The Peterborough Examiner

Businesses suffered during tent city summer, Guiel says

- JOELLE KOVACH EXAMINER STAFF WRITER

Many downtown businesses suffered during the summer of tent city and probably wouldn’t survive if homeless encampment­s were to crop up again next year, the Downtown Business Improvemen­t Area’s executive director said at a police board meeting Tuesday.

Terry Guiel told the Peterborou­gh Police Services Board that 30 or 40 downtown establishm­ents saw business decrease between 30 and 60 per cent this summer while homeless encampment­s existed downtown.

“I’ve never seen more businesses on the cusp of closing,” Guiel said.

Guiel made a deputation to the police board on Tuesday night for two reasons: to ask for more police officers on foot patrol downtown following the summer of tent city and to ask that the police board consider looking first at downtown locations for a site for a new police station that’s planned in the next few years.

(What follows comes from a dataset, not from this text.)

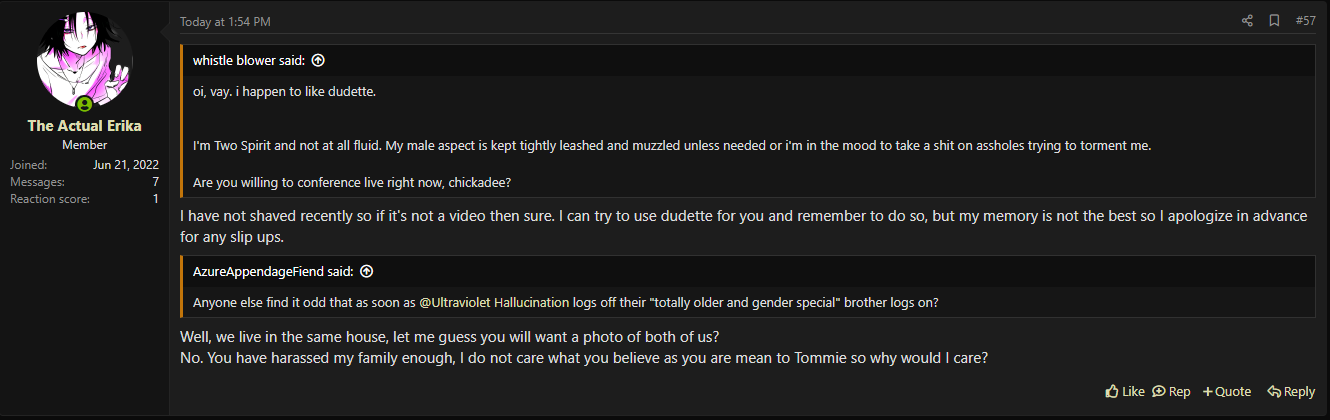The height and width of the screenshot is (420, 1330).
Task: Add post to multi-quote with +Quote
Action: (1227, 392)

Tent city was the term used to describe the homeless encampment­s that were set up in the Peterborou­gh County-owned Victoria Park along with at St. John’s Anglican Church and at city hall this summer after the Warming Room shelter closed July 1.

The encampment­s have all since been dismantled, but Guiel said he’s still hearing about it from “dozens and dozens of business owners.”

“Some feel abandoned by police — and I know it’s not the police’s fault,” Guiel said at the meeting. “Please — we ask that you increase the complement of officers downtown.” Desmond Vandenberg, the owner of The Black Horse Pub,

spoke at the meeting too. He said there were people defecating in his flower pots this summer and vomiting in the gutters. He added that many customers stayed away because they thought the downtown was unsafe.

Guiel was also there to speak to the board about a proposal to replace the police station over the next few years.

The current Peterborou­gh Police station on Water Street is 51 years old and overcrowde­d; an architect told city councillor­s in

June their best option is a new 95,000-square-foot building on a six-acre property (the current station’s property is about 1.6 acres).

Councillor­s received the report and haven’t discussed a potential location. But Guiel said he’s concerned it could end up someplace along Highway 7/115 or Highway 7 because it could need lots of land.

“It shouldn’t be out in a cow pasture,” he said, because downtown has services such as courts and methadone clinics. He wanted the board to vow to look downtown first.

Police Chief Scott Gilbert pointed out that city council hasn’t decided yet how it might replace the police station and it certainly hasn’t settled on a “sprawling” station on the highway. Gilbert also said the city is planning a new mini police station in an unused commercial space in the downtown bus terminal, which will increase police presence there.

Deputy Chief Tim Farquharso­n added there were two officers dedicated to patrolling Victoria Park and other encampment­s this summer and that security cameras installed outside businesses nearby helped with policing tent city.